Sábado, 14 Fevereiro de 2026 - 14:30 | Sandra Salvatierre


Brasil registra recorde e fecha 2025 com alta de 4,6% nas atividades turísticas
O indicador reúne 22 atividades entre as 166 pesquisadas, incluindo hospedagem, agenciamento de viagens, serviços de bufê e transporte aéreo de passageiros. (Foto: Sandra Salvatierre)

O setor de turismo no Brasil encerrou 2025 no nível mais elevado desde o início da série histórica, iniciada em 2011. O Índice de Atividades Turísticas (Iatur) acumulou crescimento de 4,6% em relação ao ano anterior, consolidando o melhor desempenho dos últimos 14 anos.

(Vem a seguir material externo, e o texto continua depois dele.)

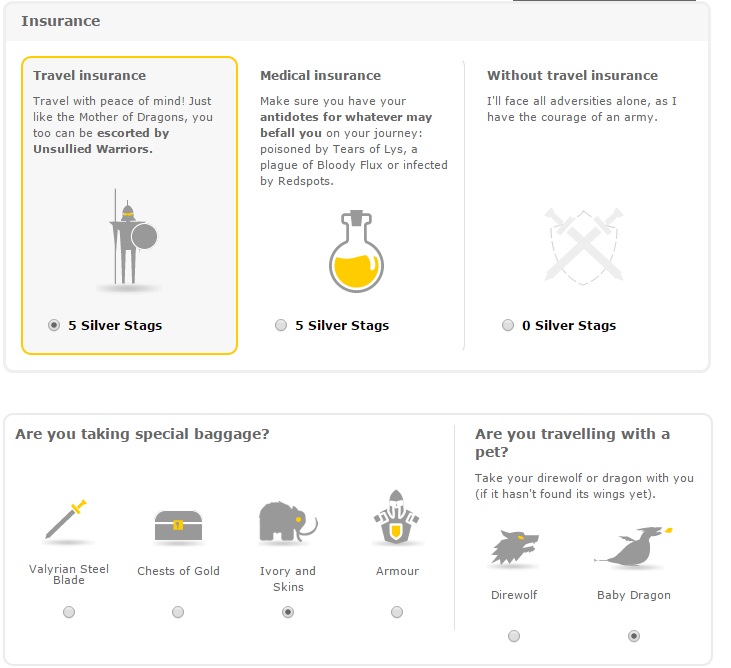Click the Baby Dragon icon
The image size is (731, 668).
pos(634,546)
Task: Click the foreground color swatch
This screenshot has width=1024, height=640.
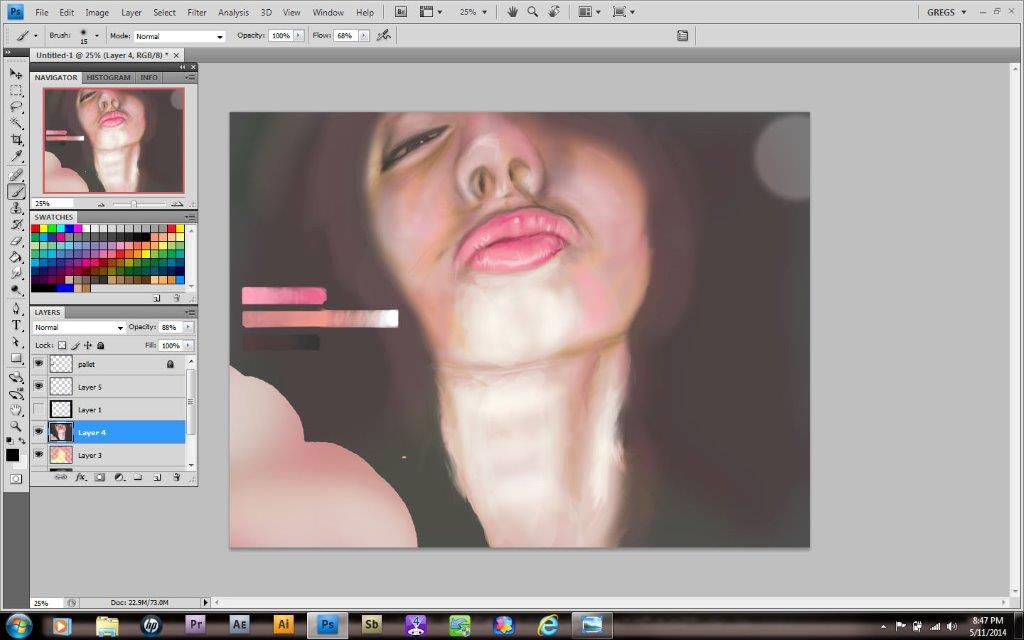Action: 12,455
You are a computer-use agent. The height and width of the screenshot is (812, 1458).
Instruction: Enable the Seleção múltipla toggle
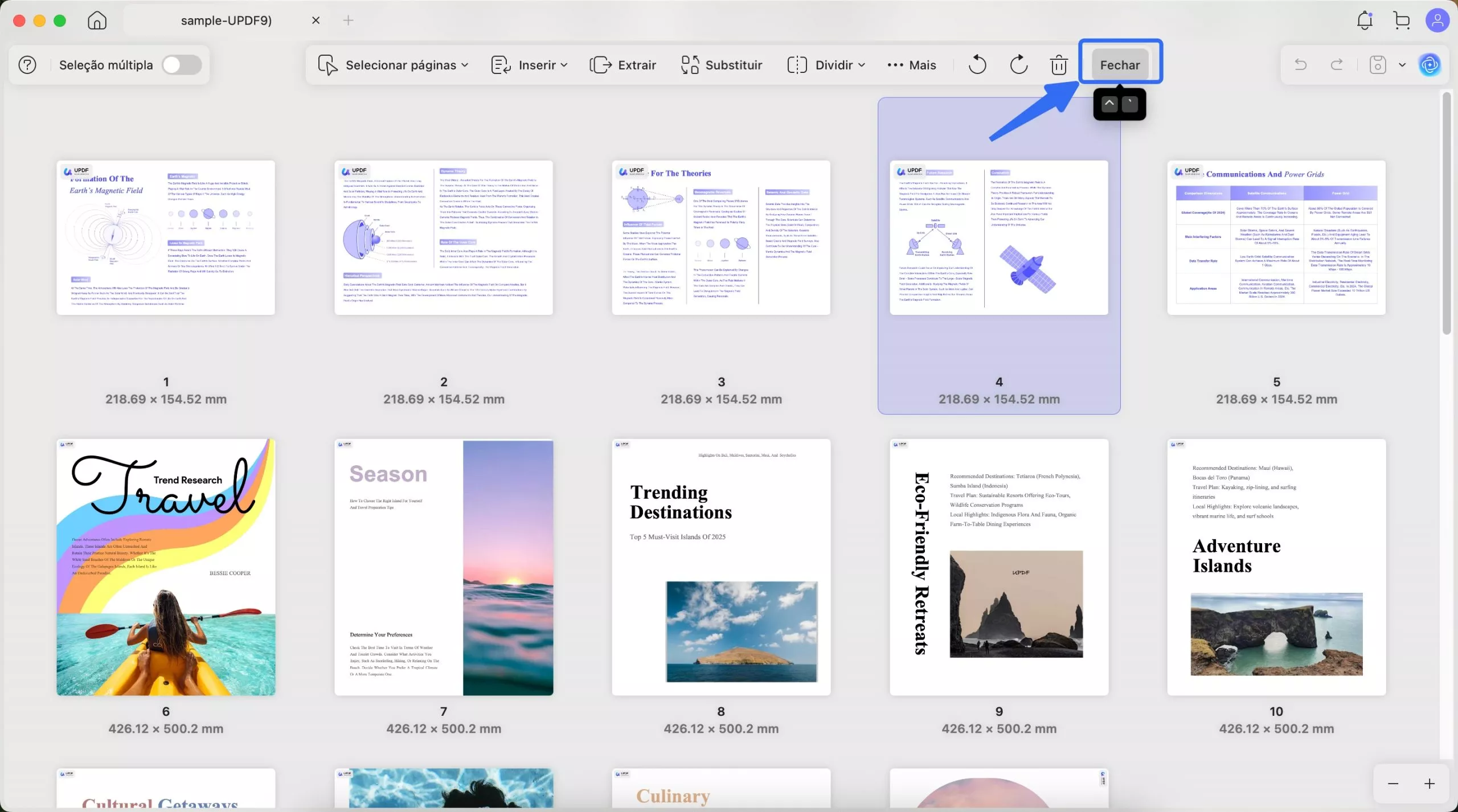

Os dados integram a Pesquisa Mensal de Serviços, divulgada no dia (12) pelo Instituto Brasileiro de Geografia e Estatística (IBGE), que monitora o comportamento de segmentos ligados direta e indiretamente ao turismo.

O indicador reúne 22 atividades entre as 166 pesquisadas, incluindo hospedagem, agenciamento de viagens, serviços de bufê e transporte aéreo de passageiros, compondo um retrato amplo da cadeia turística nacional.

Em dezembro de 2025, o nível de atividade ficou 13,8% acima do registrado no período anterior à pandemia, em fevereiro de 2020, reforçando a recuperação estrutural do setor após as restrições sanitárias e econômicas.

O avanço de 2025 representa o quinto ano seguido de crescimento. Após a forte retração observada em 2020, o setor passou por dois anos de recuperação acelerada e, mais recentemente, entrou em uma fase de expansão mais moderada, porém sustentada.

Entre os principais vetores de crescimento no último ano estão o transporte aéreo de passageiros, os serviços de alimentação para eventos, além das reservas de hospedagem e da rede hoteleira, segundo o IBGE.

O levantamento abrange 17 unidades da federação. Em 2025, 14 estados apresentaram desempenho positivo, com destaque para São Paulo, Paraná, Bahia, Rio de Janeiro e Rio Grande do Sul, que concentraram as maiores contribuições para o resultado nacional.

Apesar de não liderar a taxa percentual, São Paulo teve o maior peso na formação do índice, em razão da relevância econômica do estado na composição do Iatur.

Na outra ponta, Minas Gerais, Mato Grosso e Goiás encerraram o ano com variação negativa no indicador, refletindo retração nas atividades turísticas locais.

No Norte do país, o Pará registrou expansão acima da média nacional, impulsionado pela realização da 30ª Conferência das Nações Unidas sobre Mudança do Clima (COP30), realizada em novembro. O IBGE ressalta, contudo, que o impacto do evento foi pontual, o que explica um crescimento inferior ao observado no ano anterior.

No recorte mais amplo do setor de serviços, que engloba todas as 166 atividades pesquisadas, o crescimento em 2025 foi de 2,8%, mantendo a trajetória de alta pelo quinto ano consecutivo. Entre os segmentos com maior influência estão serviços digitais, transporte aéreo, logística rodoviária, publicidade e tecnologia da informação.

Comportamento do Iatur nos últimos anos:

2020: -36,7%,
2021: 22,2%;
2022: 29,9%;
2023:7,2%;
2024: 3,6%;
2025: 4,6%.

Com o resultado de dezembro, o volume total de serviços permanece próximo do recorde histórico, além de operar significativamente acima do nível observado antes da pandemia.